Personally I've never fitted them in anything I've ever built, and I've never had a rectifier fail - but I generally use over specified diodes. It could also be though that the mains supply in the UK is of such a high standard?, and that prevents any problems?.
 
I have seen circuits with capacitors across the diodes, particularly where several diodes are wired in series to increase the PIV rating. Comments with the circuits indicate that they are there to "suppress transients".

I have no experience to comment whether capacitors are a good thing or a bad thing, but my gut feel tells me that the idea is a "left over" from the earlier days of silicon diodes, when they were not as robust as they are now.

If I were building such a circuit I would just put 470k resistors across the diodes to share the reverse voltage evenly between the diodes.

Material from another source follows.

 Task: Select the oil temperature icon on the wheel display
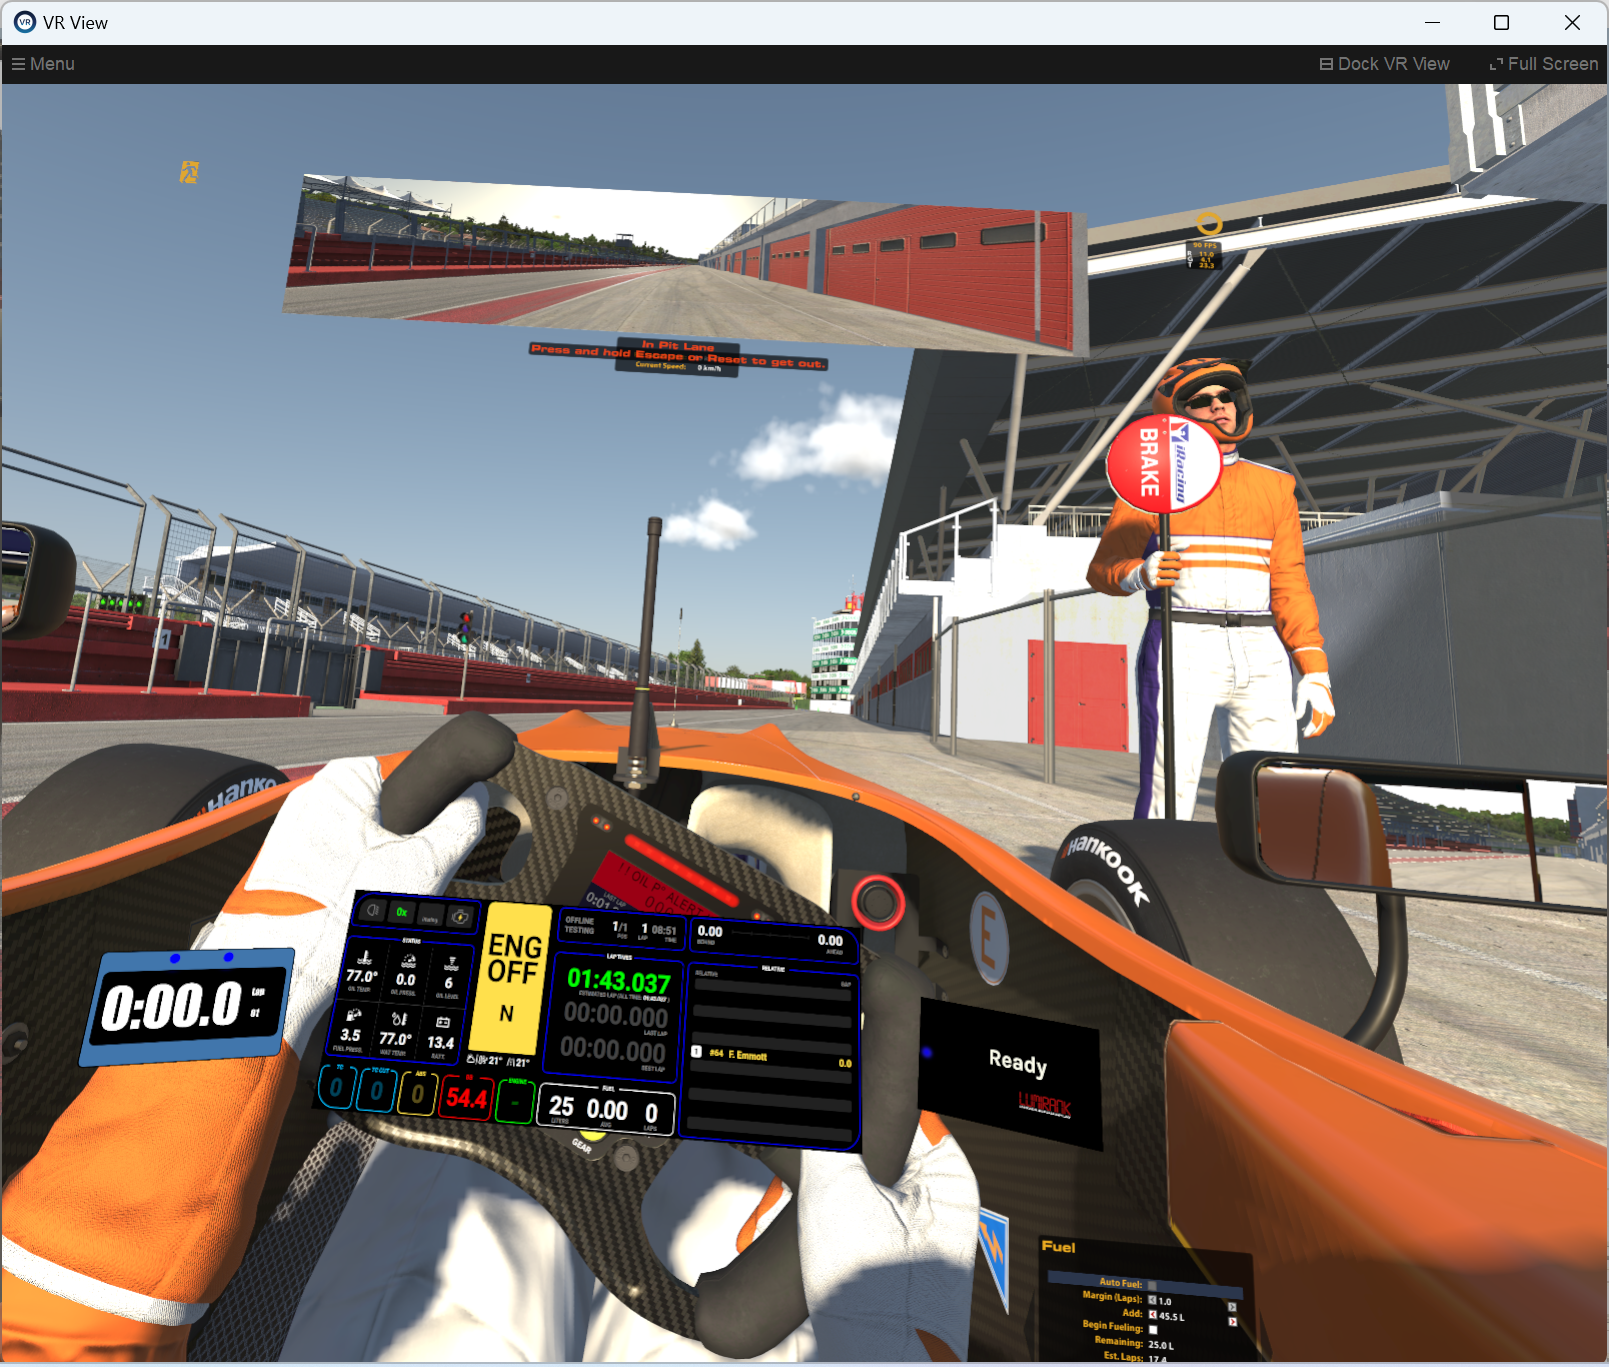(x=365, y=958)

If the capacitors are giving you grief, I think that you can safely remove them.

JimB
 
It seems,then, that they are there for "historical" reasons, and can be discarded as being more trouble than they are worth. Thanks all.
 
caps on the rectifier had their uses.

1) turn-off/turn-on voltage sharing for series-connected devices (to increase blocking voltage)

2) snubber cct to try to move the losses out of the diode (you need an R in there as well)

3) spike suppresion


There was a time when these three effects were major problems, now they are relegated to high-voltage/high-power environement's.
They were mostly needed to get over problems with early rectifier units.

These days not an issue
 
I'd say that the application is hardly for historical reasons only. Amateur radio linear amplifiers often used bridge rectifiers having three and four diodes in each leg. Kilowatt linear amps might have had supplies pushing 1500 volts and 2 amps. Although diodes may have been available to handle the PIV as a single unit, they may not have been able to handle the current. In any case, when diodes are in series and reverse-biased, their resistance is very high, but not necessarily equal. If one diode is exceptionally high in reverse resistance, it can take the brunt of all of the reverse voltage being applied, whether as the normal reverse voltage or as a transient spike. High-value resistors across the individual diodes equalized the normal reverse voltage across all the diodes while ceramic caps (10nF or so) across each diode took care of the faster transients.

Dean
 
Dean Huster said:
I'd say that the application is hardly for historical reasons only. Amateur radio linear amplifiers often used bridge rectifiers having three and four diodes in each leg. Kilowatt linear amps might have had supplies pushing 1500 volts and 2 amps. Although diodes may have been available to handle the PIV as a single unit, they may not have been able to handle the current. In any case, when diodes are in series and reverse-biased, their resistance is very high, but not necessarily equal. If one diode is exceptionally high in reverse resistance, it can take the brunt of all of the reverse voltage being applied, whether as the normal reverse voltage or as a transient spike. High-value resistors across the individual diodes equalized the normal reverse voltage across all the diodes while ceramic caps (10nF or so) across each diode took care of the faster transients.

Dean

if you note what I wrote, I said such use of caps (for voltage ballancing) has been relegated to high-voltage and high power.
 
I can see the reasoning in the case of chains of diodes in series, for the purpose of sharing the pain equally, but not in the case of single diodes.
Maybe it does protect the diode from transients, but it's likely to go short itself, then it takes the opposite diode out, then the fuse if you're lucky.
Since the diodes are cheaper than the capacitors, and the wreckage much the same, I think I'll stick with no caps on single diodes.